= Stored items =

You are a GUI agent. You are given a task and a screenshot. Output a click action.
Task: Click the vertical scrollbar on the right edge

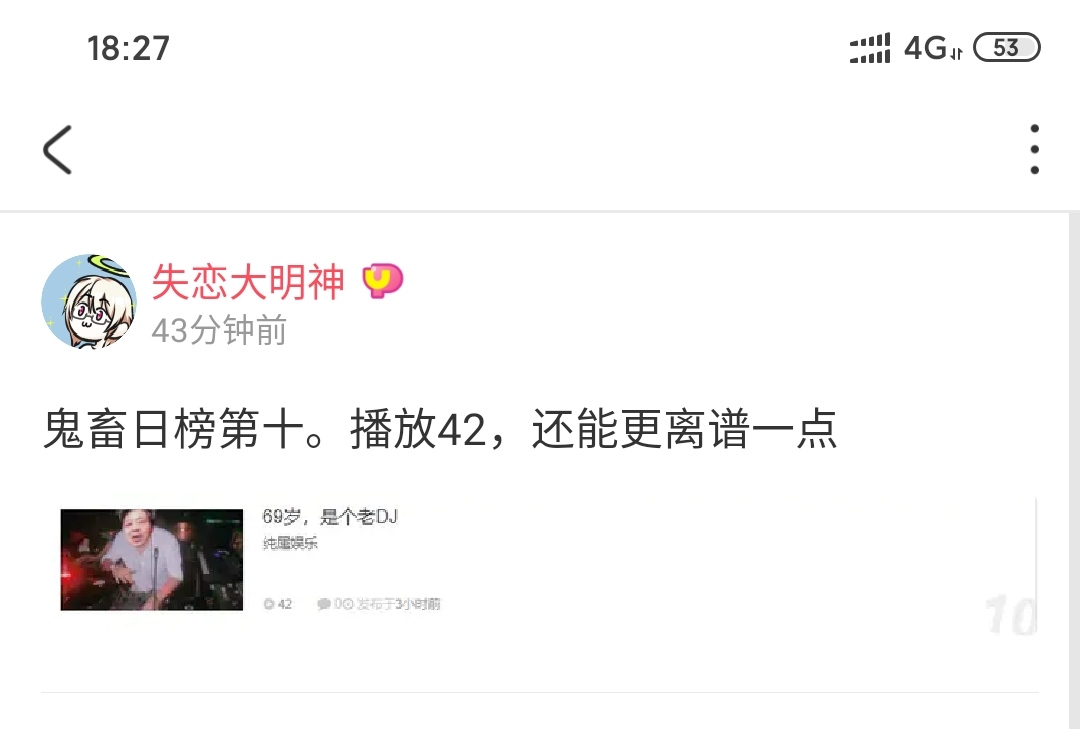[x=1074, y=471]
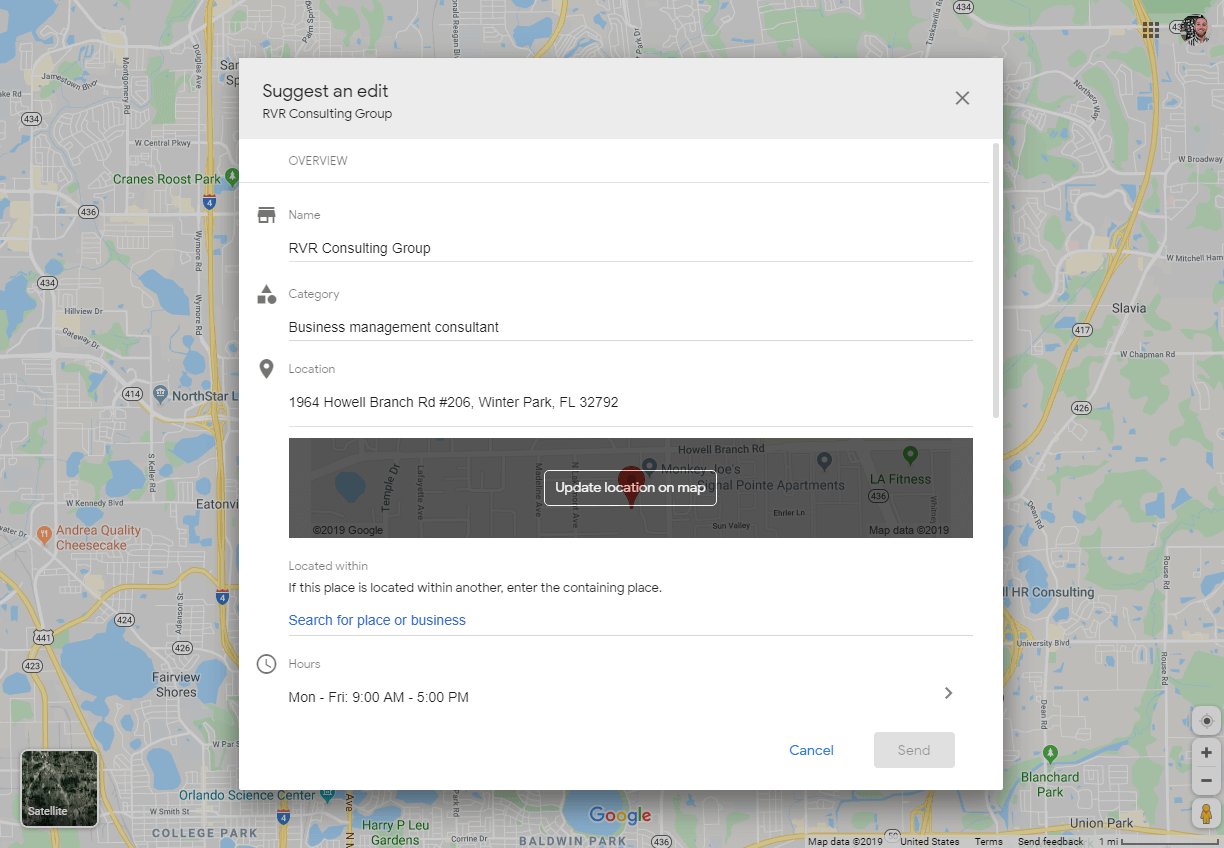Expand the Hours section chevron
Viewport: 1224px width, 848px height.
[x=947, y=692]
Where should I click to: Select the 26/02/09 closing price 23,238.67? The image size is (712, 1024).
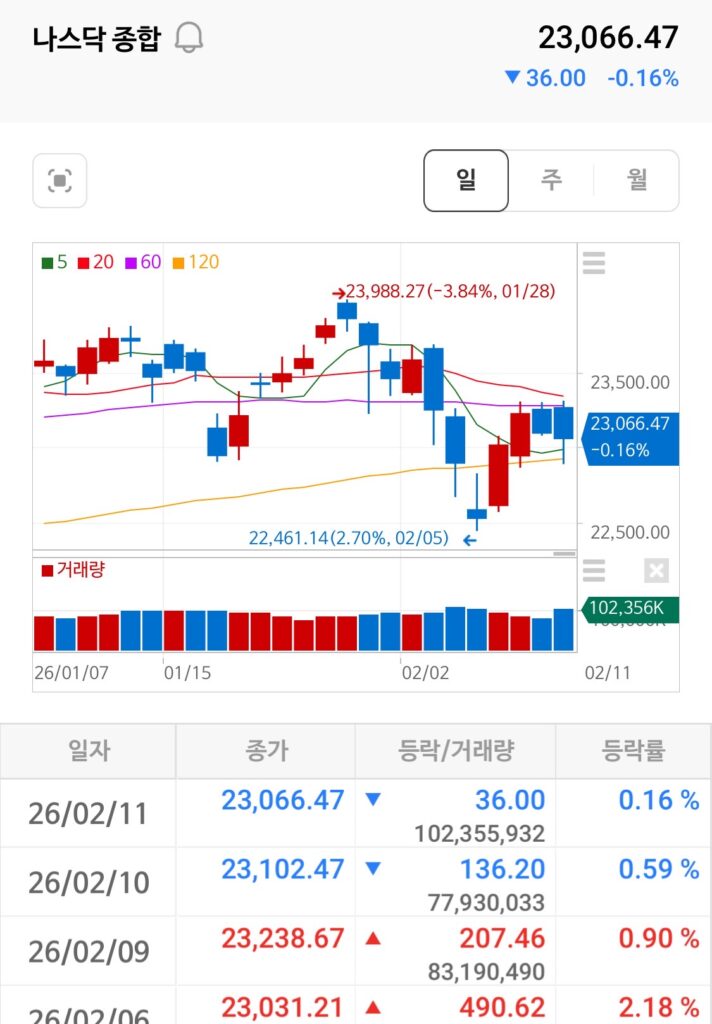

= Assigned task =
Output the line that contains "Task: Click the" and every subsequent line through the end of the entries, exactly as given, without pictures.

= Expected answer =
Task: Click the vertical scrollbar on the right edge

[x=1074, y=471]
Expand the Hours section chevron
Viewport: 1224px width, 848px height.
[x=947, y=692]
Where should I click to: Select the 26/02/09 closing price 23,238.67? The image size is (712, 1024).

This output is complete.